Task goal →
Each line from the beginning of the data below through the line containing "Select the AVIS Trail 01 clip name" should be repeated exactly, please.

Source information →
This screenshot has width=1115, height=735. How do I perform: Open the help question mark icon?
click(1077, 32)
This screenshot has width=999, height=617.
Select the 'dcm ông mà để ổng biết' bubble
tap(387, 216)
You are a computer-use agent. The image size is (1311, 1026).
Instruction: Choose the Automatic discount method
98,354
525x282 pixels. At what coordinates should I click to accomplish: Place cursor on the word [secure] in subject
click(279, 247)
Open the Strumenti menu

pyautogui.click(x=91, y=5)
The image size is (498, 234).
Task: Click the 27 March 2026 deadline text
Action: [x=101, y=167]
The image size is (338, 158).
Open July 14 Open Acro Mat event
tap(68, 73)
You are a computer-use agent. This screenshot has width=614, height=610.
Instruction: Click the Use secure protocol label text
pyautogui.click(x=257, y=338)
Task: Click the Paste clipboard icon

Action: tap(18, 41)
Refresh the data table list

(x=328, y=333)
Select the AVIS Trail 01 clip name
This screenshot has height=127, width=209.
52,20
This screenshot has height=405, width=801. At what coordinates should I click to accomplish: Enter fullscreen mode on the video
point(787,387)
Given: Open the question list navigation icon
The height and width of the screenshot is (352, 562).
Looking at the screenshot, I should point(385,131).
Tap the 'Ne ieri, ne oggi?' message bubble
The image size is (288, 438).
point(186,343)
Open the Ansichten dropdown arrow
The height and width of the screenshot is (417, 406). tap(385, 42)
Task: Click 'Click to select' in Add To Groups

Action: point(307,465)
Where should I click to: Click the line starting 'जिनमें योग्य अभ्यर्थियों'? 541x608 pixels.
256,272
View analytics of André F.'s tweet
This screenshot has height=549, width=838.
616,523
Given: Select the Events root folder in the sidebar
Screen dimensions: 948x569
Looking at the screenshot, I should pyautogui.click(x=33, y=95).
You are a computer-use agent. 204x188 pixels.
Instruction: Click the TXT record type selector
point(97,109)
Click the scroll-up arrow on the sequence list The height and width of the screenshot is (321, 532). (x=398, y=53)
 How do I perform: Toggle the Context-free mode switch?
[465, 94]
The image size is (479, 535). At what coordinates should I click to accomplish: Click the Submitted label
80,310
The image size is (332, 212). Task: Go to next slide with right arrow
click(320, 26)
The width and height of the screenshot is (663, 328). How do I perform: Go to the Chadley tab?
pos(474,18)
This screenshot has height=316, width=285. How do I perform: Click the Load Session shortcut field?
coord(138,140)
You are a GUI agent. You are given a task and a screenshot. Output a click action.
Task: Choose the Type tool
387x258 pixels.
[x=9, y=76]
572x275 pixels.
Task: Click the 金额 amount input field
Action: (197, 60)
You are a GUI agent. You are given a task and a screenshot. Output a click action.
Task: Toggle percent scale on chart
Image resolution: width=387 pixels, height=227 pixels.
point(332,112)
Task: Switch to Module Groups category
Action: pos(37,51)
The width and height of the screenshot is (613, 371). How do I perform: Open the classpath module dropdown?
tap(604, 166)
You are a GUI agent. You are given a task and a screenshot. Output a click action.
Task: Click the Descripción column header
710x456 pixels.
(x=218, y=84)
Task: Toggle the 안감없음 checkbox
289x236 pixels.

Task solution →
This screenshot has width=1115, height=735. How do I perform: Open the help question mark icon?
click(1077, 32)
This screenshot has width=999, height=617.
Select the 'dcm ông mà để ổng biết' bubble
tap(387, 216)
You are a computer-use agent. The image size is (1311, 1026).
Instruction: Choose the Automatic discount method
98,354
525x282 pixels. At what coordinates should I click to accomplish: Place cursor on the word [secure] in subject
click(279, 247)
Open the Strumenti menu

pyautogui.click(x=91, y=5)
The image size is (498, 234).
Task: Click the 27 March 2026 deadline text
Action: [x=101, y=167]
The image size is (338, 158).
Open July 14 Open Acro Mat event
tap(68, 73)
You are a computer-use agent. This screenshot has width=614, height=610.
Instruction: Click the Use secure protocol label text
pyautogui.click(x=257, y=338)
Task: Click the Paste clipboard icon

Action: tap(18, 41)
Refresh the data table list

(x=328, y=333)
Select the AVIS Trail 01 clip name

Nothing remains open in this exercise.